The appropriate conclusion is, accordingly, that the absence of applications for disclosure from section 9(3) of the 1987 Act is not a lacuna, but reflects a legislative intention that applications for disclosure should not be determined at, but preferably before, any preparatory hearing. This is consistent with Parliament adhering to the original view that preparatory hearings are designed to deal with matters which can be conveniently resolved once the essential preparations for the trial, such as prosecution disclosure, have been completed. Proceeding in this way minimises the potential delays. By contrast, including applications for disclosure in the matters which could be determined at the preparatory hearing, with the possibility of an appeal, would inevitably have led – as this case shows – to accused persons and their representatives postponing such applications until the preparatory hearing, in the hope of being able to appeal an unfavourable determination. If the application succeeded, there would then have been further considerable delays while disclosure was completed and the accused's lawyers studied the documents and perhaps carried out further investigations. All this would have been utterly inconsistent with any realistic idea of the preparatory hearing as the first stage of the trial. Moreover, it would have tended to undermine still further the protection which the relevant custody time-limits are intended to afford to remand prisoners. For the difficulties which section 22(11A) of the Prosecution of Crimes Act 1985 causes in any event, I refer to the speech of my noble and learned friend, Lord Hope of Craighead, in In re Kanaris [2003] 1 WLR 443.
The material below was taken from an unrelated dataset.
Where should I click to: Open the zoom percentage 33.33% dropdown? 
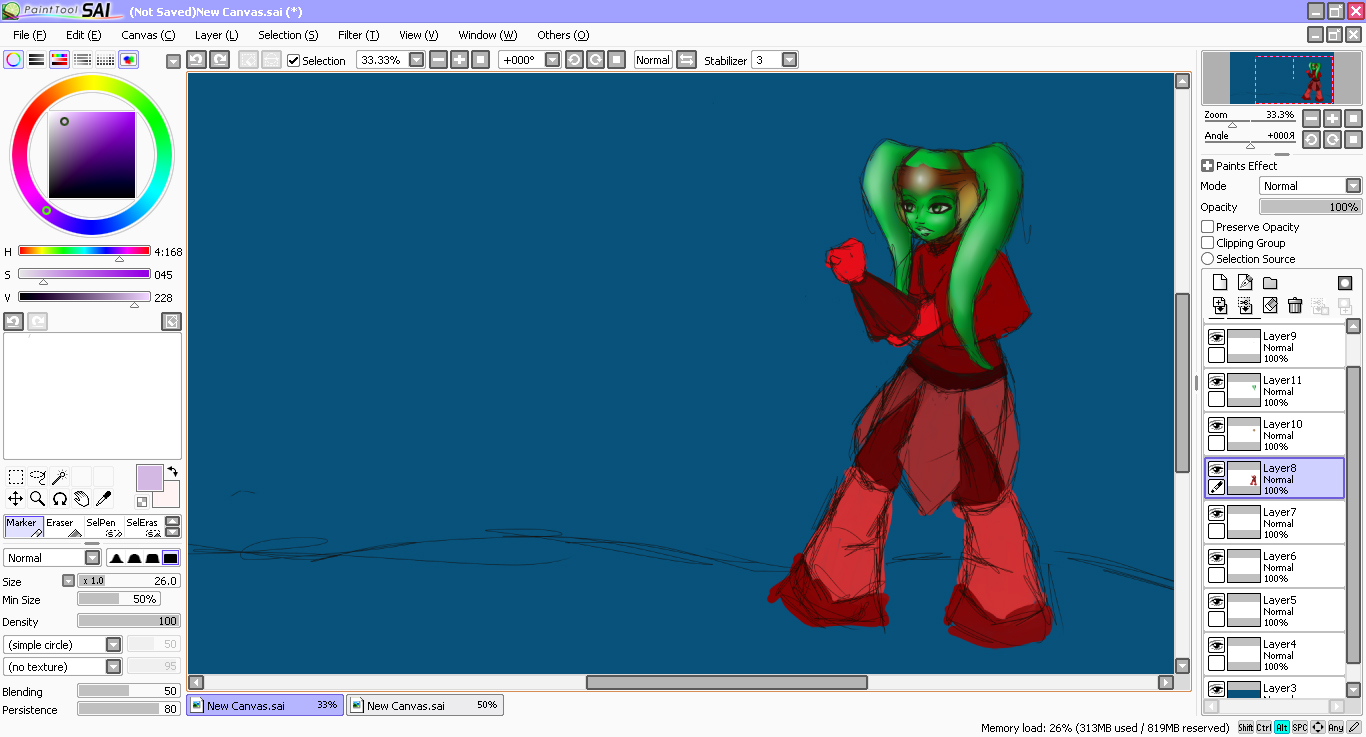[x=416, y=60]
Like Lord Hope and my noble and learned friend, Lord Mance, I conclude, accordingly, that a judge does not have power to determine an application for disclosure within the scope of a preparatory hearing. More particularly, in agreement with all your Lordships, I conclude that a judge has no power to determine such an application under section 9(3). But the judge does have power under section 8(2) of the 1996 Act to determine an application for disclosure, whenever it is made. There is, therefore, nothing to prevent a trial judge from determining that application on the same occasion as, but separately from, a preparatory hearing – which is, in substance, what the judge did in the present case. The important point, however, is that, if he does so, his decision on that matter does not fall within the scope of section 9 and no appeal lies under section 9(11). So the parties, and indeed the judge, gain nothing by delaying the determination of such applications until the time when any preparatory hearing is held.
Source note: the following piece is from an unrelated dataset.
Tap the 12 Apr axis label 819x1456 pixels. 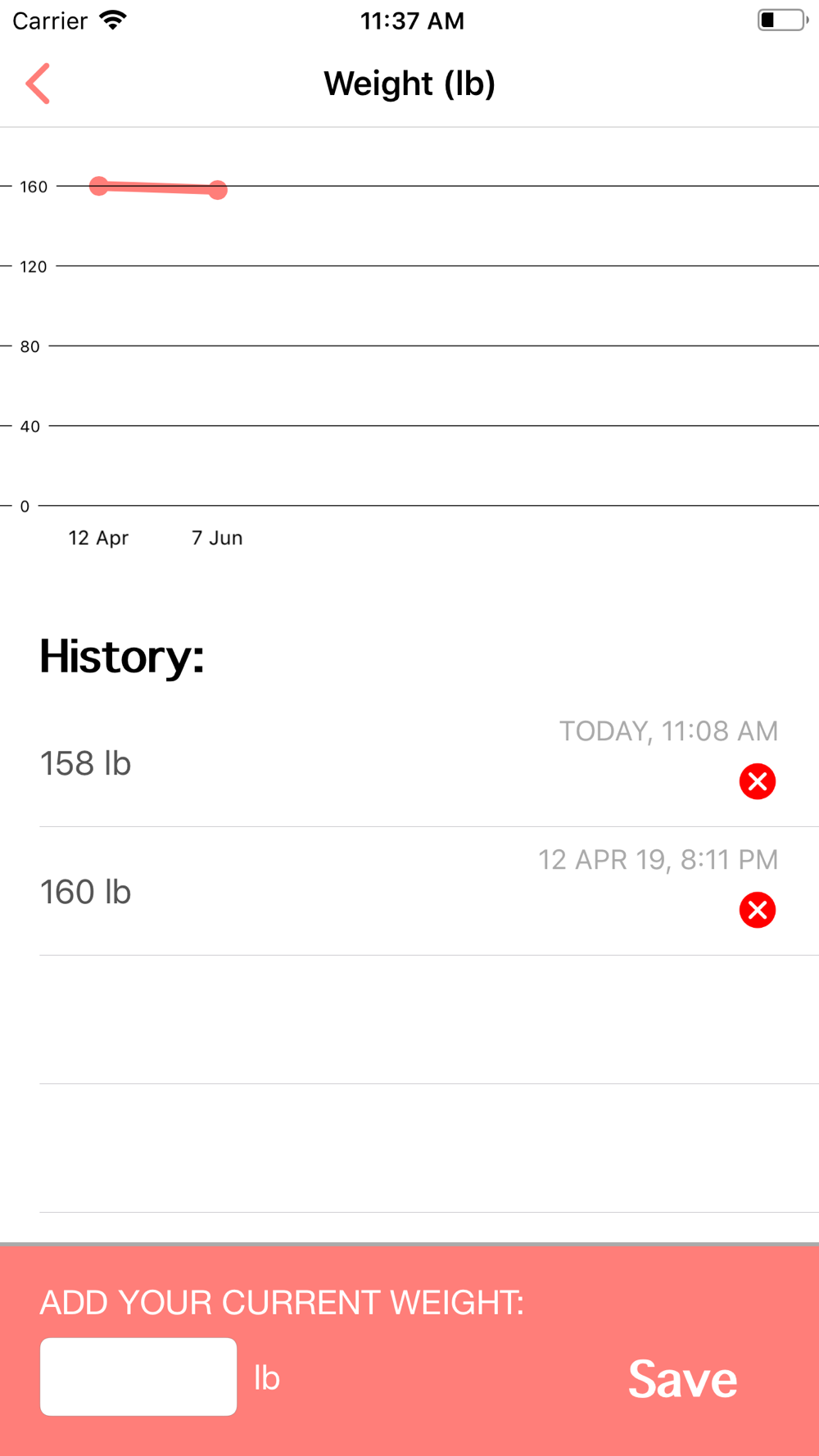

The contrary view, that an application for disclosure is a "question of law relating to the case" in terms of section 9(3)(c), would inevitably mean that, subject to leave, an appeal would always be available under section 9(11), whatever the basis for the judge's decision on the application.
Moreover, a broad interpretation of section 9(3)(c), embracing applications for disclosure, would have the extraordinary effect that there would be no right of appeal from a judge's decision on an application for disclosure if it were made and decided before any preparatory hearing, but there would be a right of appeal if the application were made and decided at a preparatory hearing. I am unable to think of any good reason why Parliament would have intended to penalise an accused person who made a prompt application by denying him an opportunity to appeal which, on this hypothesis, would be available to a more sluggardly accused who waited until the preparatory hearing. In law, as in nature, the early bird should get the worm.
Situations can, of course, be envisaged where material in the hands of the prosecution may or may not have to be disclosed, depending on the admissibility of certain evidence or on some point of law relating to the case, such as the scope of one of the counts in the indictment. In situations of that kind, the question of the admissibility of the evidence or the question of law relating to the count in the indictment will naturally fall within section 9(3) and (11). When the question is finally determined within the framework of section 9, this will also, incidentally, determine whether the material should be disclosed and, hence, the outcome of any parallel application for disclosure. I respectfully agree with what Lord Hope says on this point in para 24 of his speech.
I am conscious, first, that the conclusion which I have reached is contrary to the view expressed obiter by Lord Bingham in R v Shayler [2003] 1 AC 247, 265, para 16. He clearly envisaged that applications for disclosure would fall within the scope of section 9(3). It is also the case that the appeal on a matter of public interest immunity which the House decided in R v H [2004] 2 AC 134 arose out of an application for disclosure which was made at a preparatory hearing. The simple fact, however, is that in neither case was the jurisdiction of the court to hear an application for disclosure under section 9(3) in issue. The present appeal is the first occasion on which the House has required to confront the point directly.
For these reasons I would hold that, while the judge had power to determine the appellant's application for disclosure, he had no power to do so under section 9(3) of the 1987 Act. It follows that no appeal lay to the Court of Appeal under section 9(11).
I would accordingly answer the third of the questions contained within the certified point of law of general public importance in the negative. Since the other two questions are based on a misconceived interpretation of sections 7 and 9 of the 1987 Act, I would decline to answer them.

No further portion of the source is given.